▶ [THE TASK]:
Extend the telegram below containing the redrafted note on Germany, picking up right after its last sentence.

▶ [SOURCE TEXT]:
-=-=-=-=-

662.001/9–1052: Telegram

No. 135
The Secretary of State to the Embassy in the United Kingdom1

secret
niact
priority

1718. Fol is text of Dept’s redraft of note on Ger, as explained in preceding tel:2

  • “1. The US Govt has carefully considered the Sov Govt’s note of Aug 23 about Ger.3 It had hoped that the note wld have marked some progress towards agreement on the essential question of free all-Ger elections. This is the first question which must be settled among the four powers so that Ger can be unified, an all-Ger Govt formed and a peace treaty concluded.
  • “2. Possibly in order to divert attention from this issue, the greater part of the Sov note of Aug 23 is, however, devoted to wholly unfounded attacks upon the Atlantic Pact, the Eur Defense Community and the Conventions signed at Bonn on May 27 [26]. These arbitrary and unilateral assertions of the Sov Govt are naturally unacceptable as a basis of four-power discussions about Ger.
  • “3. The US Govt must insist on the necessity of starting such four-power discussions at the only point from which they can logically start, which is the organization of free elections. In its note of July 10,4 the US Govt called attention to the obvious fact that this is the first point which must be settled if any progress is to be made towards sealing the breach now steadily being widened between the Sov Zone of Ger and the greater part of the country which is under the jurisdiction of the FedRep. In its latest note as in its first note,5 the Sovt Govt, on the other hand, continues to relegate to the background the problem of elections, including the simple and practical question of agreeing on a Com to see whether free elections can actually be held in all of Ger. Until this is done and suitable conditions exist, elections cannot be held. Until elections are held, no all-Ger Govt can be formed, nor can the country be unified. And until an all-Ger Govt is formed and given a suitable status of freedom, it is useless to discuss the terms of a Ger peace treaty.

-=-=-=-=-

▶ [SOURCE DATA]:
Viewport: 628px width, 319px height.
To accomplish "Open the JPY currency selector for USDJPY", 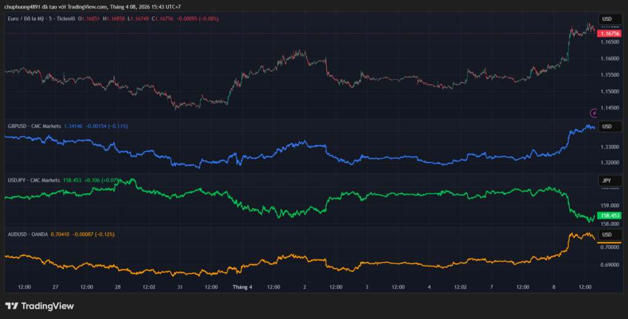I will [x=608, y=181].
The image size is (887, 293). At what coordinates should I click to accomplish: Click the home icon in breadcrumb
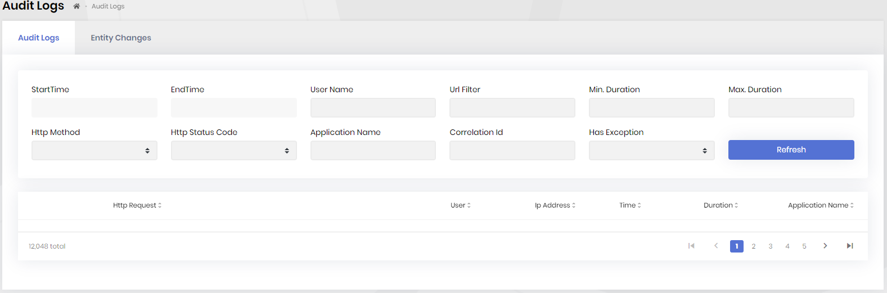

-=-=-=-=-

▶ [THE REPLY]:
  • “4. The US Govt is compelled to remind the Sov Govt that conditions have altered radically since the four powers agreed at Potsdam in 1945 on certain political and economic principles to govern the initial control period. The idea of a peace treaty drafted by the four powers and imposed by dictate upon Ger is entirely unsuitable in 1952. Until free elections are held which include the Sov Zone, there will be no Ger authority properly qualified to speak for the population of the Sov Zone on such matters as a peace treaty. The Sov Govt has suggested that East Ger representatives as well as representatives of the Ger FedRep shld take part in the four-power mtg ‘for the examinations of appropriate questions’. The US Govt must at once state that such a proposal is not a substitute for the participation of an all-Ger Govt in the discussions.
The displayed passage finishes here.